NHL notebook: Tentative settlement reached in concussions lawsuit

The NHL and attorneys for retired players on Monday announced a tentative settlement in the concussions lawsuit filed against the league.

November 10, 2018; Los Angeles, CA, USA; Los Angeles Kings goaltender Jack Campbell (36) blocks shot against the Calgary Flames during the third period at Staples Center.
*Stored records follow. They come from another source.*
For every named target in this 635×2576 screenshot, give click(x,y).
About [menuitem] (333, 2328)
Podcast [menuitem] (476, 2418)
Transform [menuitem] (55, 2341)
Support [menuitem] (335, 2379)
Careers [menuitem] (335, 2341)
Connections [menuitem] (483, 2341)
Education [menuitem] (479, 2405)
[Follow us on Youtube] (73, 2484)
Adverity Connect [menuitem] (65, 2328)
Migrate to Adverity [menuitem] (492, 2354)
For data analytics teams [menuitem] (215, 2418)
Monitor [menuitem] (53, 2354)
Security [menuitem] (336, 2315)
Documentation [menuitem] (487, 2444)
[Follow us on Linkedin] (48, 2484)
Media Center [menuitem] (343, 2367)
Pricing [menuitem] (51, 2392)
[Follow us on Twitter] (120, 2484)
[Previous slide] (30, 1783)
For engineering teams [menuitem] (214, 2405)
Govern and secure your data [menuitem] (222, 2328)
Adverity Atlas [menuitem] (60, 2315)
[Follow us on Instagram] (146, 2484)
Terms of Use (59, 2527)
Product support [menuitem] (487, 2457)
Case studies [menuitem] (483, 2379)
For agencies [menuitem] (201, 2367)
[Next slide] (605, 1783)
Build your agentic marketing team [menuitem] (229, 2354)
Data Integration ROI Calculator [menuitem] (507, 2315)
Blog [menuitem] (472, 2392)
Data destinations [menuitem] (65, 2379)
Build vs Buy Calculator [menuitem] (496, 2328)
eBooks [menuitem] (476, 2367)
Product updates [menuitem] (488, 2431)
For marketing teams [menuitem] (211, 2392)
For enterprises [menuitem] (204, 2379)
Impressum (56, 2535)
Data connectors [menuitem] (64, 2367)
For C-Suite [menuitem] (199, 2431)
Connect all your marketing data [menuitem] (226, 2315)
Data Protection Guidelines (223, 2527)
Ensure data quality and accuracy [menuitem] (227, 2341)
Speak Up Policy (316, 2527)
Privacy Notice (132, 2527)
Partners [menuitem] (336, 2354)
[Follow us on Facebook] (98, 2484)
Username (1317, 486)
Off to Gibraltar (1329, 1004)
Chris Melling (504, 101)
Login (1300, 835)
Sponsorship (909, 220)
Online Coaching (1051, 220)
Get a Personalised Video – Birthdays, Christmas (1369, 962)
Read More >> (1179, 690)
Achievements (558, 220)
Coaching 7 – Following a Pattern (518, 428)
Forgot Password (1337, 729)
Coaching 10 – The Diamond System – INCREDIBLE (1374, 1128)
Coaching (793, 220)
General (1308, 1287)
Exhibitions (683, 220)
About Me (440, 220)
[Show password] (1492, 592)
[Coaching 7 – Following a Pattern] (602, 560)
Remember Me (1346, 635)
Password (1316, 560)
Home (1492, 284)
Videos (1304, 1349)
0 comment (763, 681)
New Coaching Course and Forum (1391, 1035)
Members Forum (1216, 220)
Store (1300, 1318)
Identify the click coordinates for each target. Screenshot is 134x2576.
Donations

Mandatory Credit: Gary A. Vasquez-USA TODAY Sports

The lawsuit, handled in federal court in Minnesota, involves more than 100 former players who claim the NHL failed to better prevent head injuries or warn players of the risks while also promoting violent and dangerous play.

The total value of the settlement announced Monday is $16.9 million, according to the agreement released by the NHL. Of that total, nearly $7 million will be distributed to 318 settling plaintiffs, approximately $22,000 per player.

In a statement, the league said it is not acknowledging liability for any of the players’ claims: “The NHL does not acknowledge any liability for any of Plaintiffs’ claims in these cases. However, the parties agree that the settlement is a fair and reasonable resolution and that it is in the parties’ respective best interests to receive the benefits of the settlement and to avoid the burden, risk and expense of further litigation.”

—Los Angeles Kings goaltender Jack Campbell needs knee surgery and will miss approximately four to six weeks, the team announced.

Campbell will have surgery to repair a torn meniscus. He was injured during Saturday’s game against the Calgary Flames.

Campbell has been the Kings’ main starter while star goalie Jonathan Quick recovers from his own meniscus surgery. Quick was injured in late October and is out indefinitely.

—After undergoing multiple major surgeries for hip dysplasia, 21-year-old St. Louis Blues goaltender Luke Opilka announced his retirement from professional hockey.

“I want to thank the St. Louis Blues, my hometown team, for drafting me and giving me an opportunity to pursue my dream,” Opilka said in a statement. “Unfortunately, my career ended sooner than I hoped, but I’m excited to continue my education and begin a new chapter in my life.”

The St. Louis native was drafted by the Blues in the fifth round (146th overall) in 2015. Before he was drafted, Opilka spent two seasons with the U.S. National Development Team in the United States Hockey League. He then joined the Kitchener Rangers in the Ontario Hockey League, where he posted a 40-24-6 record.